[lbo-talk] class and classical music

c b cb31450 at gmail.com
Tue Sep 1 12:22:05 PDT 2009


Matthias Wasser

-------------------------------------------------------------------------------- If I had to come up with a just-so story about the origins of music, it would probably be something like this: because it leaves few words that can be substituted in other than the original ones, putting statements in meter and rhyme makes them easier to remember. So proto-humans subject Important Statements That Should Be Remembered to poetic discipline. This means that meter, rhyme, a regular tonal rhythm begin to function as a signal of the importance of statements, making it adaptive to recognize these things. Peacock's tail-type mechanisms take everything from there. This is about as scientific as any other explanation of its type, I suppose.

^^^^^^^ CB: I'm in substantial agreement with the idea that music , language and , in fact all culture, have a major "mnemonic device" component in them. Culture carries intergenerational "memories", from "time in memorium" (smile).
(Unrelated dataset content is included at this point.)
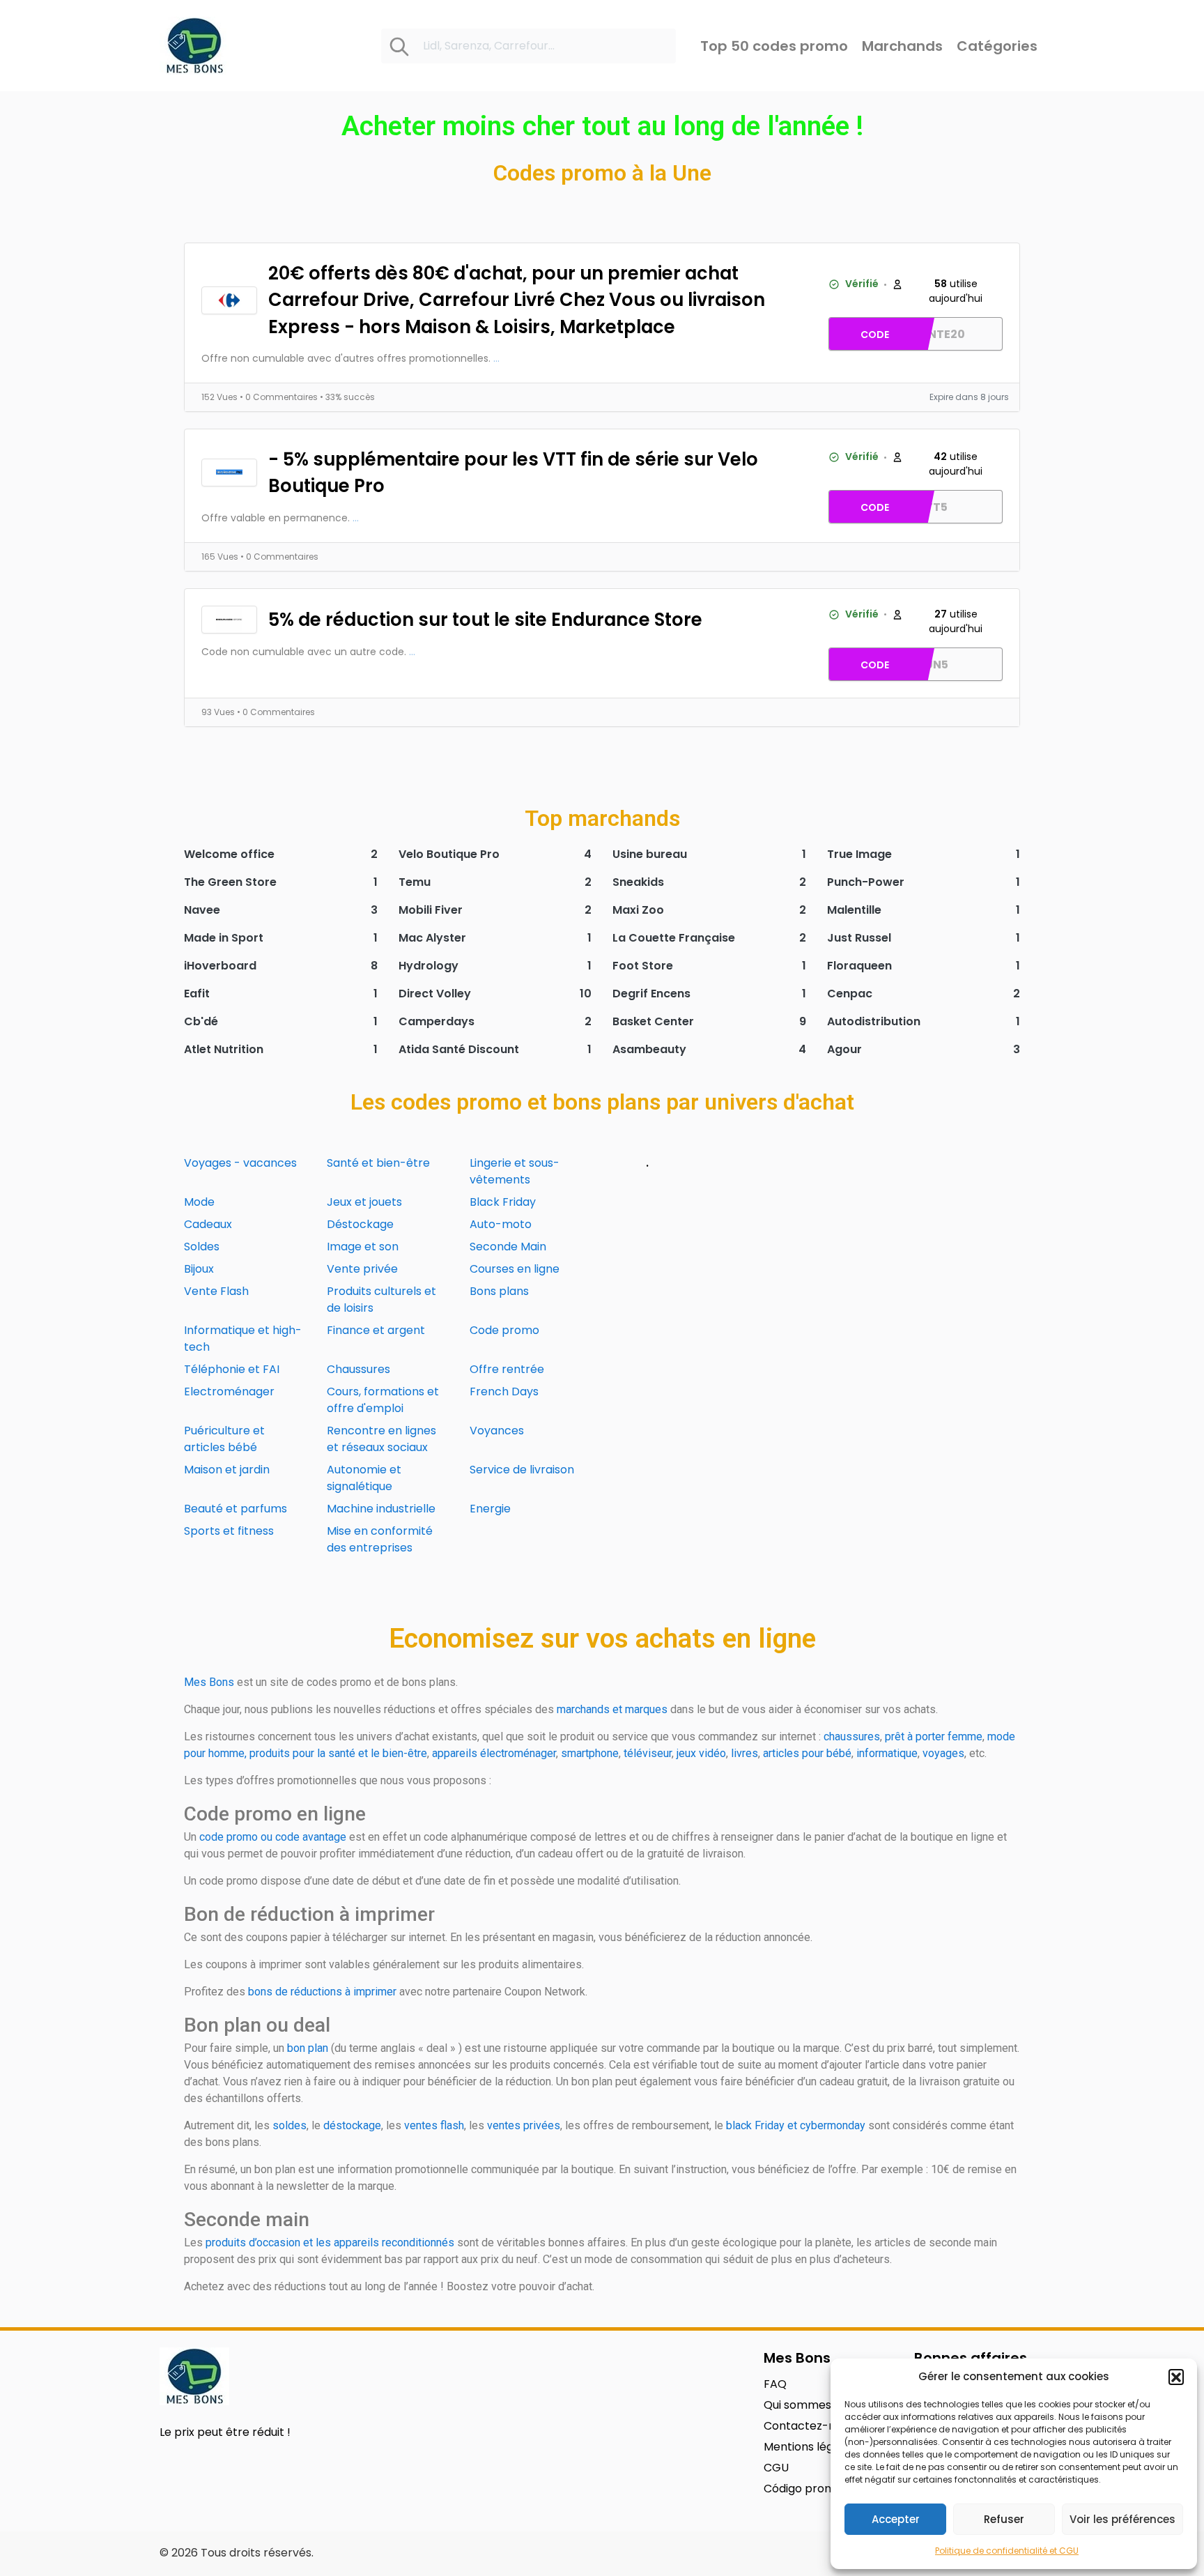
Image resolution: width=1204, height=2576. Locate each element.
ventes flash (434, 2125)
See Levi-Strauss' _Mythologique_. He makes a fundamental comparison between music and American indigenous myths

http://en.wikipedia.org/wiki/Claude_L%C3%A9vi-Strauss

Now a worldwide celebrity, Lévi-Strauss spent the second half of the 1960s working on his master project, a four-volume study called Mythologiques. In it, he took a single myth from the tip of South America and followed all of its variations from group to group up through Central America and eventually into the Arctic circle, thus tracing the myth's spread from one end of the American continent to the other. He accomplished this in a typically structuralist way, examining the underlying structure of relationships between the elements of the story rather than by focusing on the content of the story itself. While Pensée Sauvage was a statement of Lévi-Strauss's big-picture theory, Mythologiques was an extended, four-volume example of analysis. Richly detailed and extremely long, it is less widely read than the much shorter and more accessible Pensée Sauvage despite its position as Lévi-Strauss's masterwork.